Reproduce all the entries beneath this sentence exactly.

--

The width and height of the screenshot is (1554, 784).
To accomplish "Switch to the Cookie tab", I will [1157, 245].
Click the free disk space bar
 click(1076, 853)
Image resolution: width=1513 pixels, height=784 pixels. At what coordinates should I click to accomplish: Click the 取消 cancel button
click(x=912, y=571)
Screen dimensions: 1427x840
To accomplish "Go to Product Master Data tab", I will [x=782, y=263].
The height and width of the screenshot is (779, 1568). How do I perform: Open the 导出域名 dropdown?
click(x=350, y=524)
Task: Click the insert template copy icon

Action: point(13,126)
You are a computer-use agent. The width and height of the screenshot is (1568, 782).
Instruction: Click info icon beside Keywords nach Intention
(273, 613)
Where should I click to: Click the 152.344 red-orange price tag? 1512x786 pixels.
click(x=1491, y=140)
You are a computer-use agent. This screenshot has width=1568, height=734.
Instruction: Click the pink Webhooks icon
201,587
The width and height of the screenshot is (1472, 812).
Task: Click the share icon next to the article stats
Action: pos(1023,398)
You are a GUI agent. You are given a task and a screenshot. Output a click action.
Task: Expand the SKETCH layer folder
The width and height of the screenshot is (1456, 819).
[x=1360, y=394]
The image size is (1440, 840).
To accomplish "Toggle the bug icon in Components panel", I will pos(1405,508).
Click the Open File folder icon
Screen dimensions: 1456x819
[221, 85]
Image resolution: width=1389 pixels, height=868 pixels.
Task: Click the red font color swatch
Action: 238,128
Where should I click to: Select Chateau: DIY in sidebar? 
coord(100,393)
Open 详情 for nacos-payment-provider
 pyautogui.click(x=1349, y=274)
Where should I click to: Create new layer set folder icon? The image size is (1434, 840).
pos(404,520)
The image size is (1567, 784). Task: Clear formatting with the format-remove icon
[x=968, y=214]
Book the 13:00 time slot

--

Worked solution –
The width and height of the screenshot is (1554, 784).
To accomplish "Switch to the Cookie tab", I will [1157, 245].
Click the free disk space bar
 click(1076, 853)
Image resolution: width=1513 pixels, height=784 pixels. At what coordinates should I click to accomplish: Click the 取消 cancel button
click(x=912, y=571)
Screen dimensions: 1427x840
To accomplish "Go to Product Master Data tab", I will [x=782, y=263].
The height and width of the screenshot is (779, 1568). How do I perform: Open the 导出域名 dropdown?
click(x=350, y=524)
Task: Click the insert template copy icon

Action: point(13,126)
You are a computer-use agent. The width and height of the screenshot is (1568, 782).
Instruction: Click info icon beside Keywords nach Intention
(273, 613)
Where should I click to: Click the 152.344 red-orange price tag? 1512x786 pixels.
click(x=1491, y=140)
You are a computer-use agent. This screenshot has width=1568, height=734.
Instruction: Click the pink Webhooks icon
201,587
The width and height of the screenshot is (1472, 812).
Task: Click the share icon next to the article stats
Action: pos(1023,398)
You are a GUI agent. You are given a task and a screenshot. Output a click action.
Task: Expand the SKETCH layer folder
The width and height of the screenshot is (1456, 819).
[x=1360, y=394]
The image size is (1440, 840).
To accomplish "Toggle the bug icon in Components panel", I will pos(1405,508).
Click the Open File folder icon
Screen dimensions: 1456x819
[221, 85]
Image resolution: width=1389 pixels, height=868 pixels.
Task: Click the red font color swatch
Action: 238,128
Where should I click to: Select Chateau: DIY in sidebar? 
coord(100,393)
Open 详情 for nacos-payment-provider
 pyautogui.click(x=1349, y=274)
Where should I click to: Create new layer set folder icon? The image size is (1434, 840).
pos(404,520)
The image size is (1567, 784). Task: Clear formatting with the format-remove icon
[x=968, y=214]
Book the 13:00 time slot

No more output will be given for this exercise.